● Problem to work on
Copy only the lines from the one containing "Viewport: 1920px width, 1080px height." through the final line of the records below, exactly as written, with no pictures.

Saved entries
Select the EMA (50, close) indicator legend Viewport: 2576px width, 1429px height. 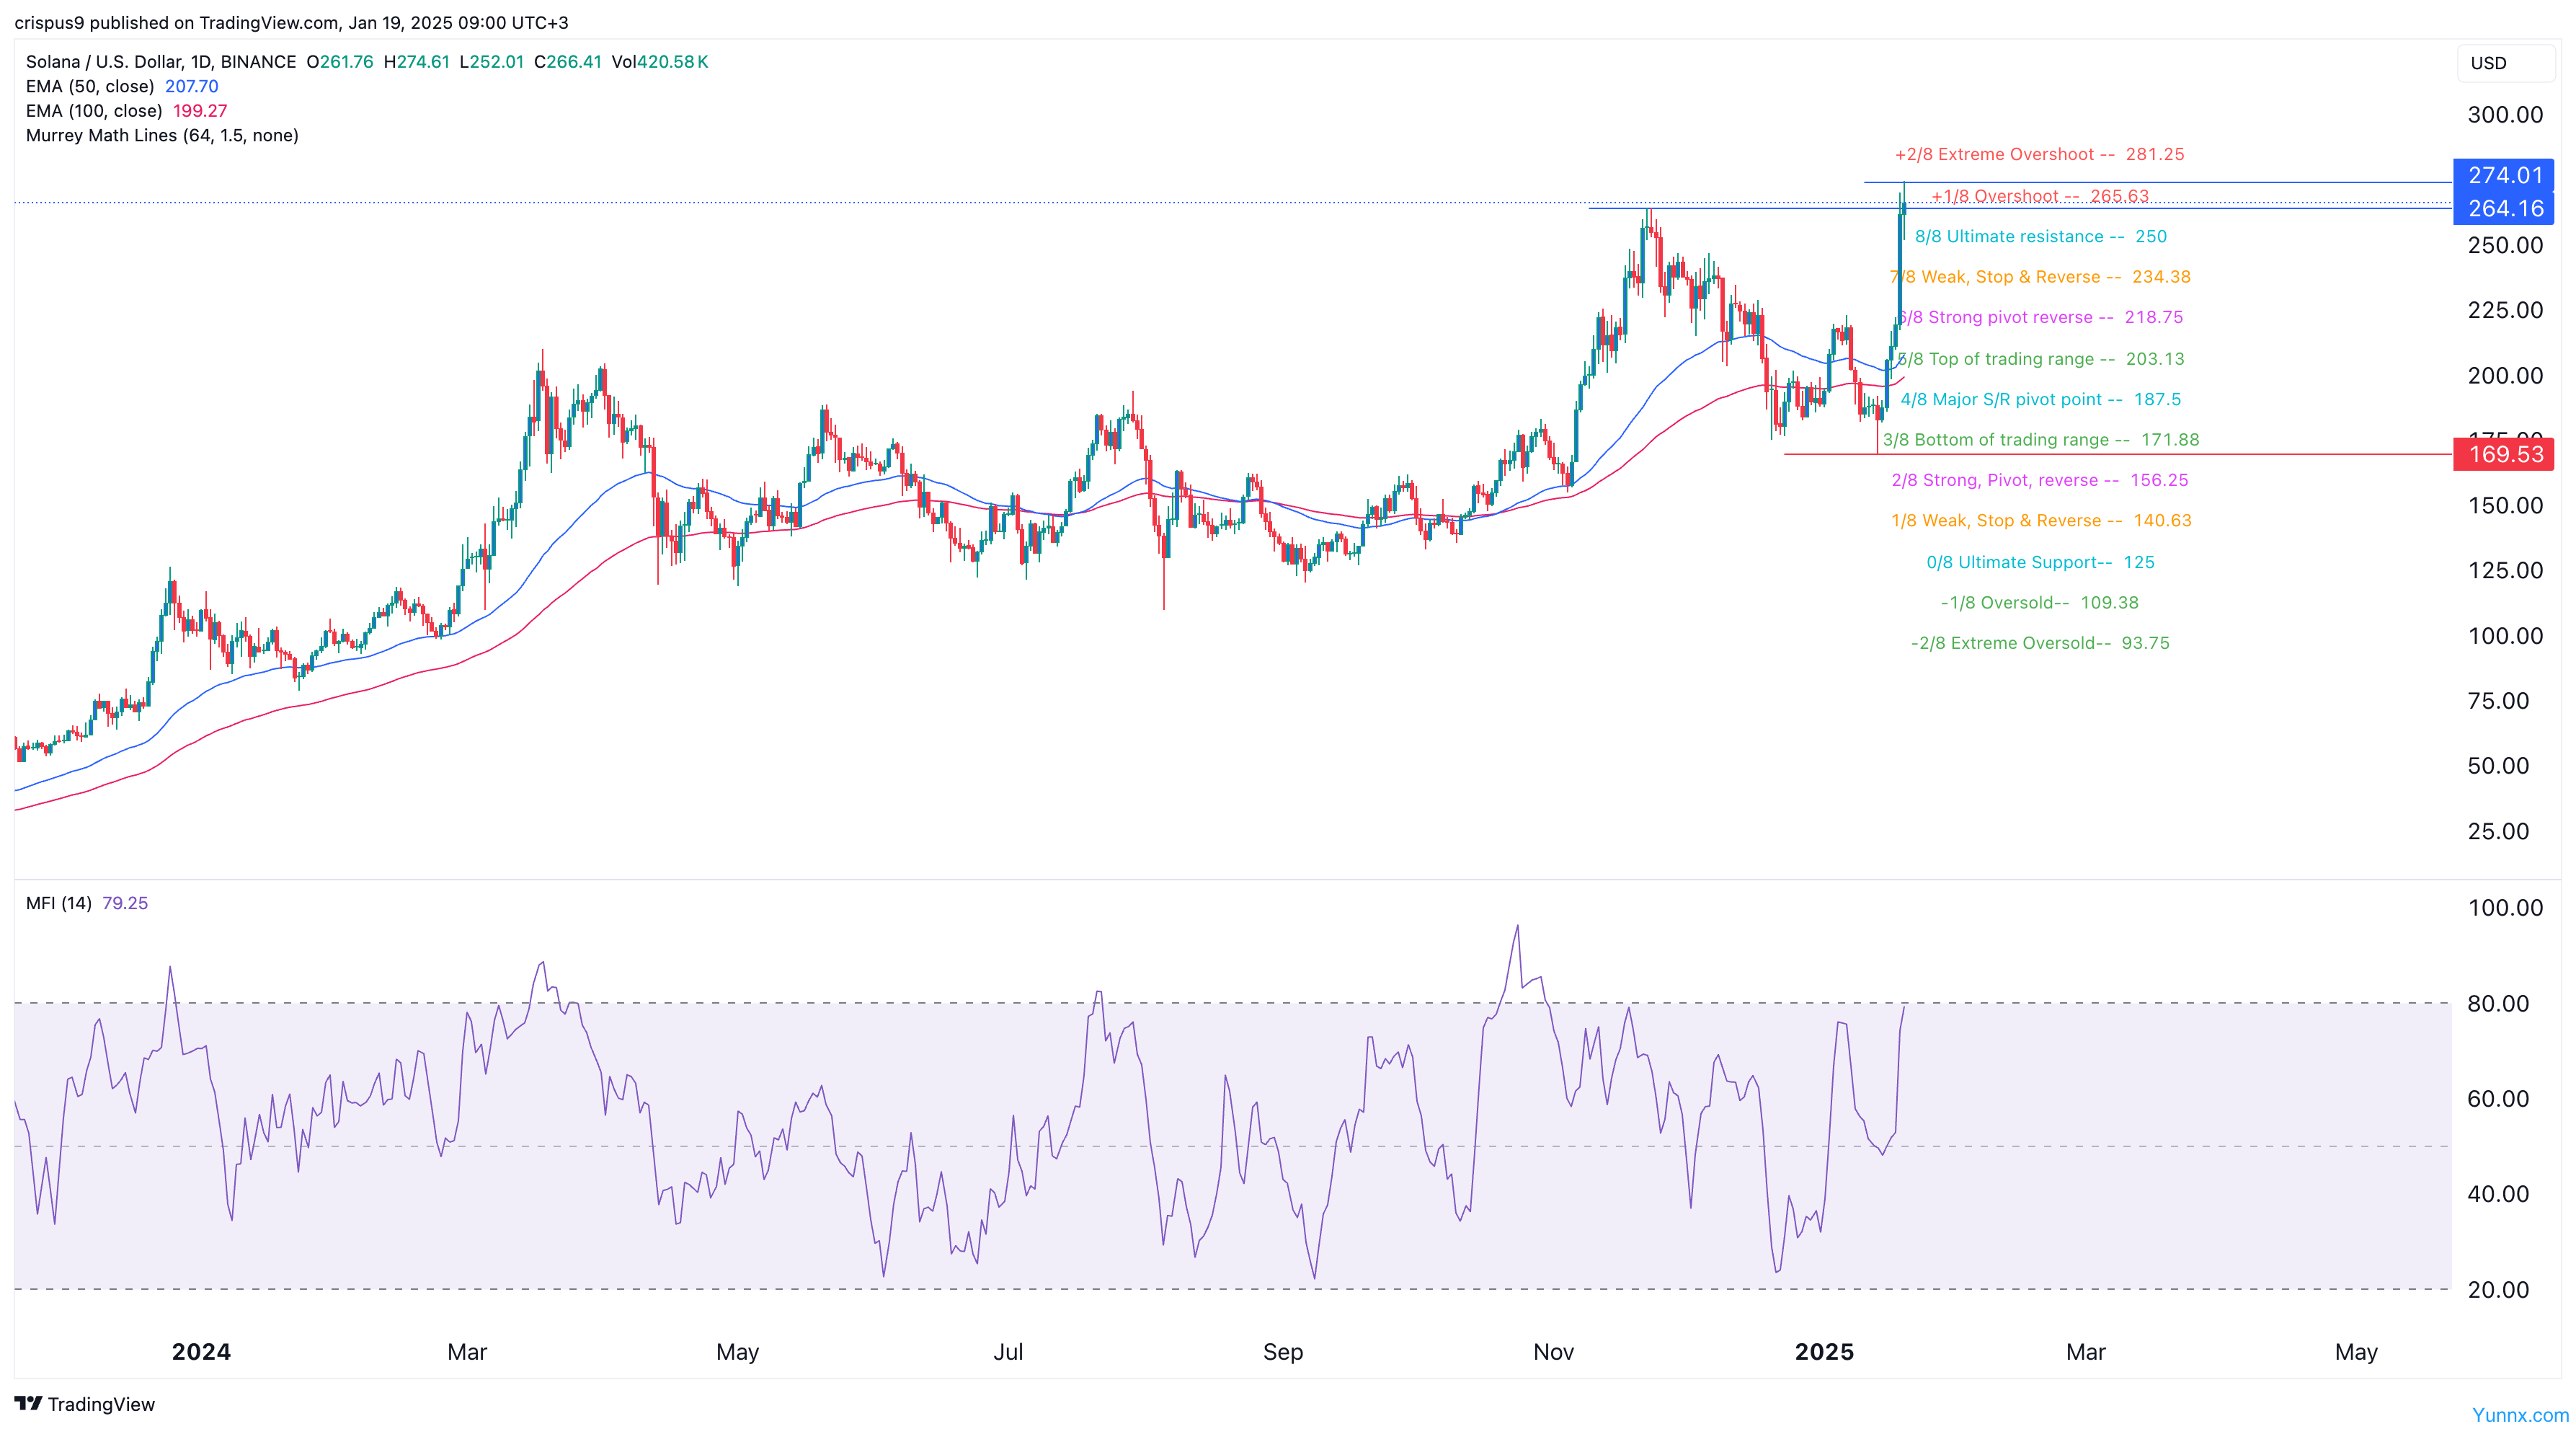click(x=90, y=86)
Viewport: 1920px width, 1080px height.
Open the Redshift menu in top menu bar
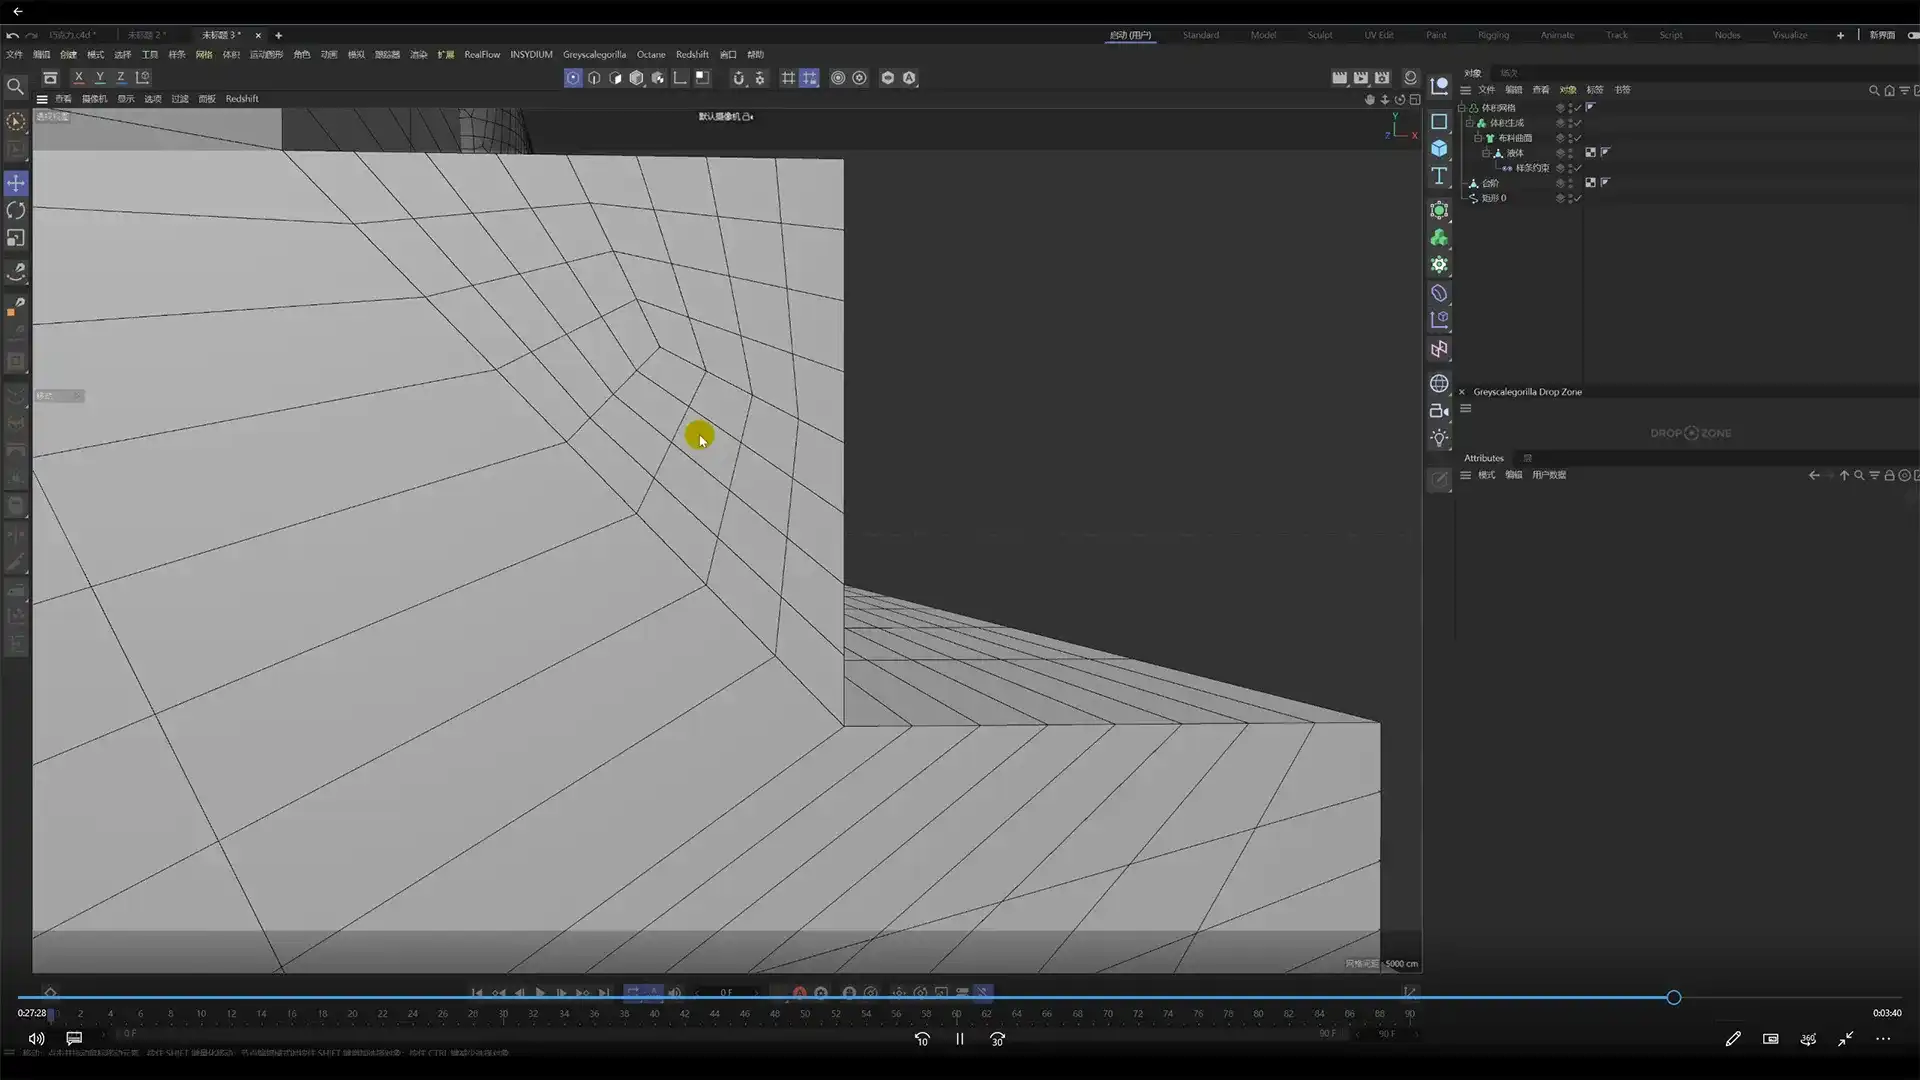pyautogui.click(x=691, y=55)
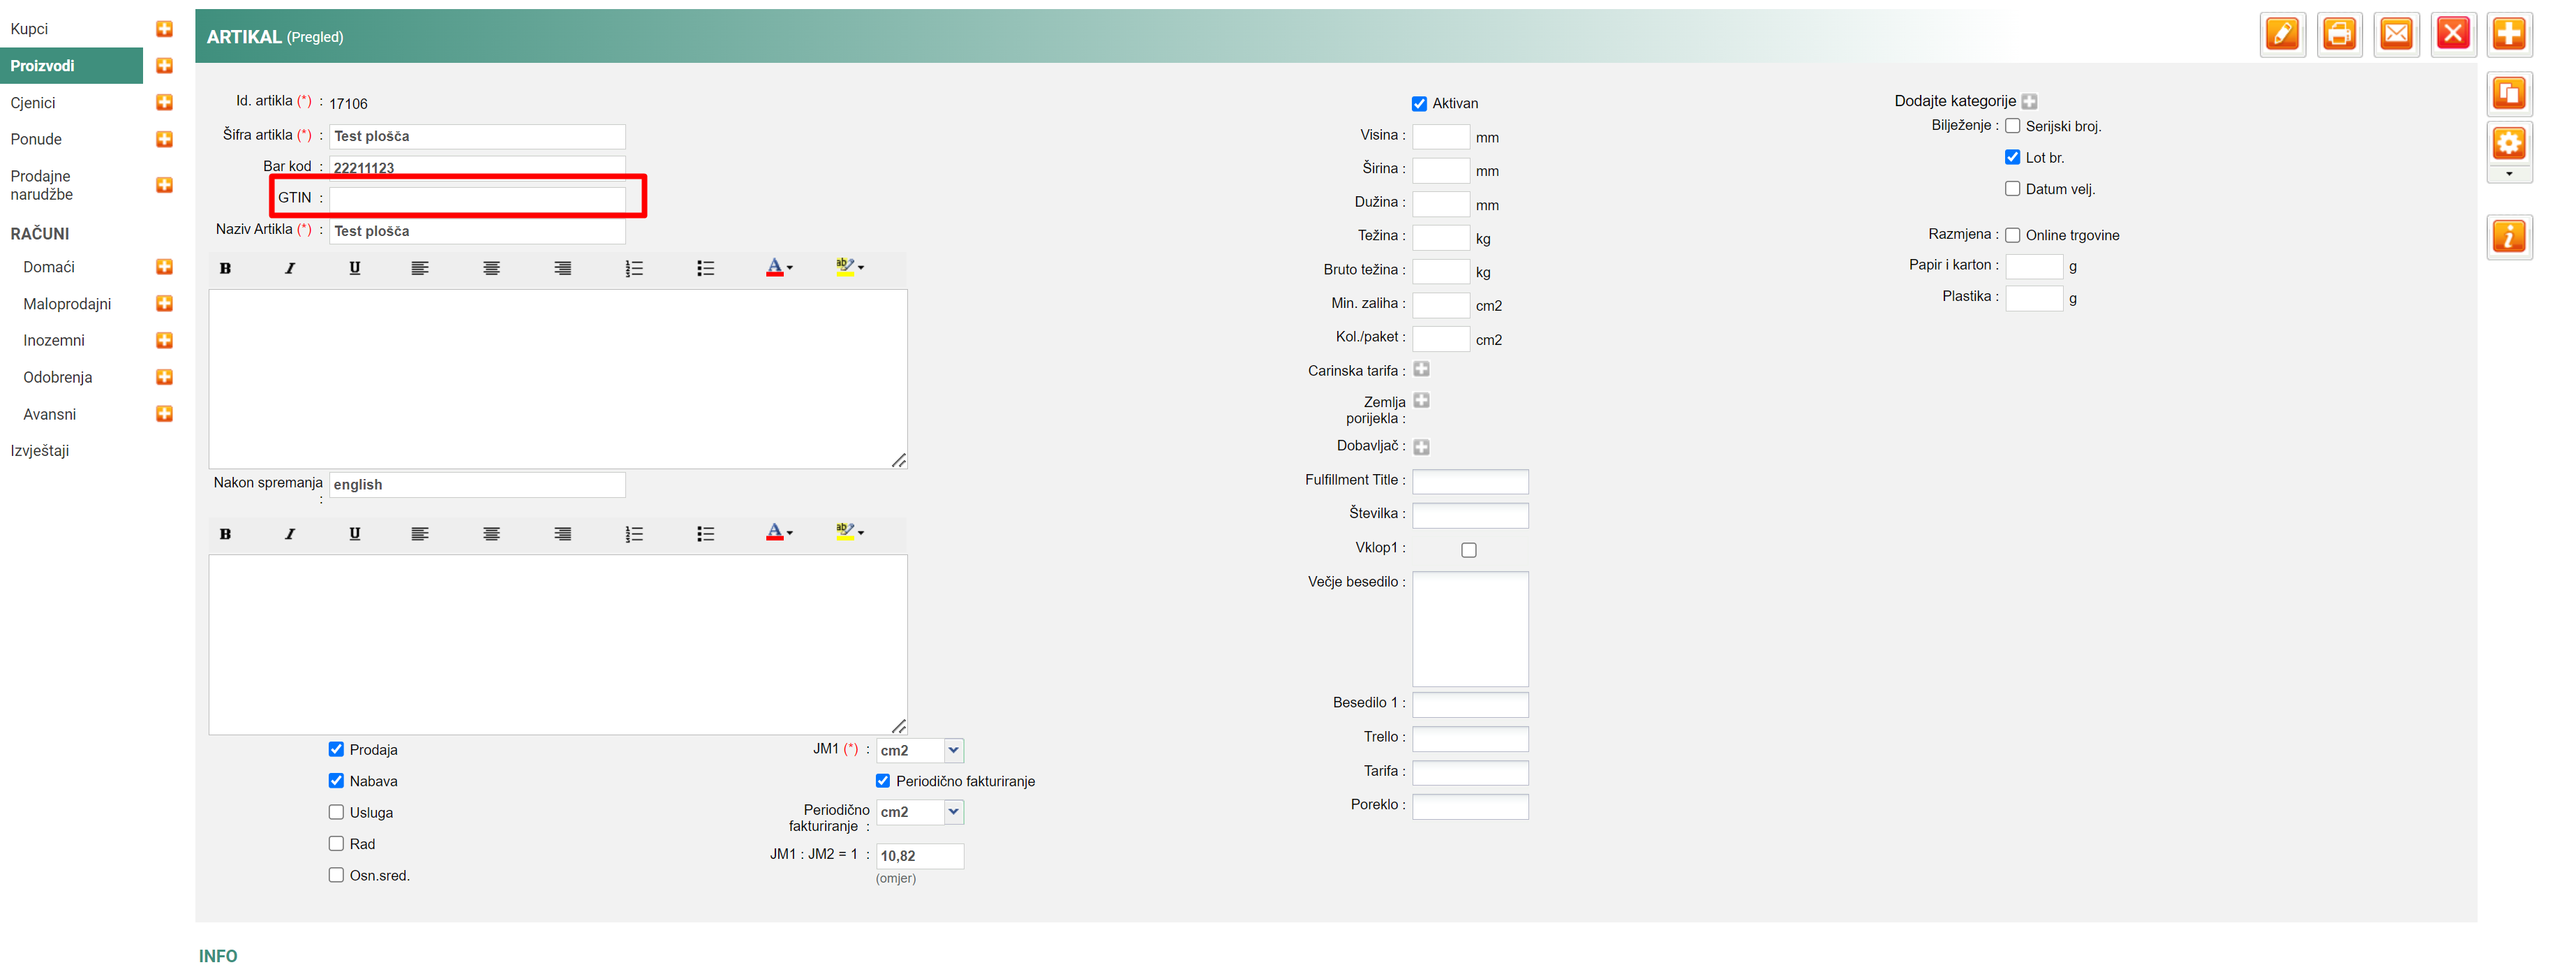Image resolution: width=2576 pixels, height=965 pixels.
Task: Open the Periodično fakturiranje unit dropdown
Action: pos(953,812)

● Answer below
Viewport: 1920px width, 1080px height.
Open the Redshift menu in top menu bar
pyautogui.click(x=691, y=55)
Image resolution: width=2576 pixels, height=965 pixels.
Task: Open the Periodično fakturiranje unit dropdown
Action: pos(953,812)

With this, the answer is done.